Pratt & Whitney Canada has secured Canadian certification for the variant of its PT6C engine which will power the Leonardo Helicopters AW609 tiltrotor.
Transport Canada approved the 2,000shp (1,490kW)-rated PT6C-67A on 12 September, the company announced today. European and US approvals will follow in the coming months, it adds.
Leonardo expects to have both remaining prototypes of the AW609 flying by year-end as it works towards certification and service entry in 2018 and 2019, respectively.
A third flight-test aircraft, closer to the production version, will fly in early 2018, it says.
A previous prototype - the programme's second - was destroyed in a fatal accident in 2015.
Meanwhile, the airframer is continuing to work on the Next Generation Civil Tiltrotor (NGCTR) it is developing as part of the European Union's Clean Sky 2 programme.
It intends to fly a concept demonstrator in 2023, which will be a scaled-down version of any eventual production aircraft.
Leonardo has yet to define the capacity of the production model, says Roberto Garavaglia, senior vice-president of strategy and business development.

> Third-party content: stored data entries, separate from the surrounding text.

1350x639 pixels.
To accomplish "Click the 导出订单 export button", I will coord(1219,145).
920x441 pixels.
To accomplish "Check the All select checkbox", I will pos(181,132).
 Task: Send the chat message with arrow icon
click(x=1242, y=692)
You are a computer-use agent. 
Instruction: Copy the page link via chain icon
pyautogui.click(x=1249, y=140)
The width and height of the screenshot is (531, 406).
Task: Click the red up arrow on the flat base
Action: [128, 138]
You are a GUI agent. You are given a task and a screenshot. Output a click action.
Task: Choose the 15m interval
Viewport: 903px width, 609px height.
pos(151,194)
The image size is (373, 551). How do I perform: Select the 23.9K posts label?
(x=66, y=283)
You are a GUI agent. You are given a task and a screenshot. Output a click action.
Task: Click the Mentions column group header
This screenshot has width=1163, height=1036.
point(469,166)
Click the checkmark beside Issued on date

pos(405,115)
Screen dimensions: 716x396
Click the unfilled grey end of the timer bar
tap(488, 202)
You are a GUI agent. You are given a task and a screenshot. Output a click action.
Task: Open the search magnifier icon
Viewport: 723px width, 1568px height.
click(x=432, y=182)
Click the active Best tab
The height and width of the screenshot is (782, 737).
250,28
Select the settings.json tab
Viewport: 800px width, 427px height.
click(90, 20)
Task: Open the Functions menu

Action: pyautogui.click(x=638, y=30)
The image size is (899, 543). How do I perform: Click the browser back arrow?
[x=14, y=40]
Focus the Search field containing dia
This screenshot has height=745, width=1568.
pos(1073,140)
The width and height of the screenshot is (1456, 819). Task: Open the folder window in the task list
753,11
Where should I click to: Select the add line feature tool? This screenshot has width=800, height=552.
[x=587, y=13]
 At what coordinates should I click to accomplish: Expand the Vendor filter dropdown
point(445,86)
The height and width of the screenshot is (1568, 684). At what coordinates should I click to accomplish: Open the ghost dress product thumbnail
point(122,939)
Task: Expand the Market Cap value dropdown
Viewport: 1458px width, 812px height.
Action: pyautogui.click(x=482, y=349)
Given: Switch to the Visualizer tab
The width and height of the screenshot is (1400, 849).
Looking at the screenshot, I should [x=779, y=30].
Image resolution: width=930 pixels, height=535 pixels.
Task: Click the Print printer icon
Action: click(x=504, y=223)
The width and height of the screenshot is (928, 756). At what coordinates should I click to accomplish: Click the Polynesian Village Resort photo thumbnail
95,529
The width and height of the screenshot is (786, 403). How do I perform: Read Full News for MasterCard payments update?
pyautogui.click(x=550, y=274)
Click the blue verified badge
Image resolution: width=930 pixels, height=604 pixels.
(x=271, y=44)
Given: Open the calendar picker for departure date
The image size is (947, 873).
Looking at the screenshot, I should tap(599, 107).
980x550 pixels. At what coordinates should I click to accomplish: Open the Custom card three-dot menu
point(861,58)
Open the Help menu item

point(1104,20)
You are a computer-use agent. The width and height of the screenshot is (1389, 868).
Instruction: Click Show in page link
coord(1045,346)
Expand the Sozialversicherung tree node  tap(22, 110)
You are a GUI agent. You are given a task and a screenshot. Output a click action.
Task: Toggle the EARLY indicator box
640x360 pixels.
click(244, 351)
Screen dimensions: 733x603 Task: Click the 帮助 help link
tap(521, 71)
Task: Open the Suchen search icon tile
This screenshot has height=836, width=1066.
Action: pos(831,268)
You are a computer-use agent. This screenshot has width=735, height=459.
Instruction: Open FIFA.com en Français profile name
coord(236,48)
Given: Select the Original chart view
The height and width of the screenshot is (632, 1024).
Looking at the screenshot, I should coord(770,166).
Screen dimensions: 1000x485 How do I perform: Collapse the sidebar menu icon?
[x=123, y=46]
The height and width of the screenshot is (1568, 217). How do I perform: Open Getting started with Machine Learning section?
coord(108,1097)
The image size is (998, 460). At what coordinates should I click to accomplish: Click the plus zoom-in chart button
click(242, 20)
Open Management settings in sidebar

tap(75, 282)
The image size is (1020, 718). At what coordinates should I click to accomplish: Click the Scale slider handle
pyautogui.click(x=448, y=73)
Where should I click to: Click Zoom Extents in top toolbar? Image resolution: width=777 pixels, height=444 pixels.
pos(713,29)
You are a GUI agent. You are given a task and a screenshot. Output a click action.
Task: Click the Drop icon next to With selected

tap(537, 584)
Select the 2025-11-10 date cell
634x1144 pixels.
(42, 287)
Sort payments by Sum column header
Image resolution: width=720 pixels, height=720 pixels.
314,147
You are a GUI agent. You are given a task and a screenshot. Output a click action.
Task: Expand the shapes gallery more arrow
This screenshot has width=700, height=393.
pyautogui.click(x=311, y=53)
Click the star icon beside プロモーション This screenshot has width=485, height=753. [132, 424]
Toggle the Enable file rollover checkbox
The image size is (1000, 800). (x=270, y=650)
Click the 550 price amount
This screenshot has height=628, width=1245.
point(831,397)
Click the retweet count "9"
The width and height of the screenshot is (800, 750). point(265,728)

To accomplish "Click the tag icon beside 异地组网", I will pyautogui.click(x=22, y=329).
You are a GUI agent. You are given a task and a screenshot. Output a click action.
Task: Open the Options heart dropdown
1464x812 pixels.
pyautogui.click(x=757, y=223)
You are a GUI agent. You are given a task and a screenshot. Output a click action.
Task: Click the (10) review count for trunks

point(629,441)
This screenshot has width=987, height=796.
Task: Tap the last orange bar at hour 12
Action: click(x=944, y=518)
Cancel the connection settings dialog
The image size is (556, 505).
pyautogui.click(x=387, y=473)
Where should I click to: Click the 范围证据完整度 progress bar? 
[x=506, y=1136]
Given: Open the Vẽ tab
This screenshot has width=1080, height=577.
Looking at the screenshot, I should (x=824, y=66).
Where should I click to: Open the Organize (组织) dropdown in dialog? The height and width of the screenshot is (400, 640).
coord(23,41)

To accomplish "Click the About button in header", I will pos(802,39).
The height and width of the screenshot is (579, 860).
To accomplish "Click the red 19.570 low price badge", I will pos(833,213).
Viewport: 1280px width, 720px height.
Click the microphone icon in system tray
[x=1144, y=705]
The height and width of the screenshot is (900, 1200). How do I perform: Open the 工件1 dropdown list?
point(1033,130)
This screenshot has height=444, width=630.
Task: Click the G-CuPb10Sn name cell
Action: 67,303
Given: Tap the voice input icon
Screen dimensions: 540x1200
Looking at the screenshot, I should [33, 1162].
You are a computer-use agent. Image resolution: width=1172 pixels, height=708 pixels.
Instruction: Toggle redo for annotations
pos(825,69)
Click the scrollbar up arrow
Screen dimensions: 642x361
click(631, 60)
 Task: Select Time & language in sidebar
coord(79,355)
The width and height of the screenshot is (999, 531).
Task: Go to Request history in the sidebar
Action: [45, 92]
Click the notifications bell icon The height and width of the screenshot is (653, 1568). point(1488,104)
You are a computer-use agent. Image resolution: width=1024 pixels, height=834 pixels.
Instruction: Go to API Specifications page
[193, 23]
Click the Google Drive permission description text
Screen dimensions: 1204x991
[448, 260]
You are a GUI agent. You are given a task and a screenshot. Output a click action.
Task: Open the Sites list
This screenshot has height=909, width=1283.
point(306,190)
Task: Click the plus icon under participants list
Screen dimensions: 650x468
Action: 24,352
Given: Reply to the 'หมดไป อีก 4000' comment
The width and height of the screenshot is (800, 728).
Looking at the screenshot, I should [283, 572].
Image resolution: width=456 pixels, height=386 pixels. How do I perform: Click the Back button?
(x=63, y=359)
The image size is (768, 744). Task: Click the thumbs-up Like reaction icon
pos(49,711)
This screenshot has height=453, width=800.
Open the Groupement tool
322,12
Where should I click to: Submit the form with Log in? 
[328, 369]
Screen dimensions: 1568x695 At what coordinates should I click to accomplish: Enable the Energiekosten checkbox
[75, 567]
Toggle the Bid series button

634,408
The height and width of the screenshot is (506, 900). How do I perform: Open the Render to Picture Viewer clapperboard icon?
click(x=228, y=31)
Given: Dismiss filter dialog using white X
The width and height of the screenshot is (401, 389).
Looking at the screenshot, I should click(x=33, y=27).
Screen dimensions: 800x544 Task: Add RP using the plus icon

"A business case for a product of that size still has to be assessed," he says. "We are in a peculiar situation where we are not replacing an existing product. We need to sell the market a new concept."
However, he believes a successful introduction of the AW609 can help prove the validity of the concept: "Tiltrotors will shape the future of vertical flight," he says.
Leonardo is currently in the process of selecting which engines the NGCTR will use; these will be in the 3,000shp class, says Garavaglia.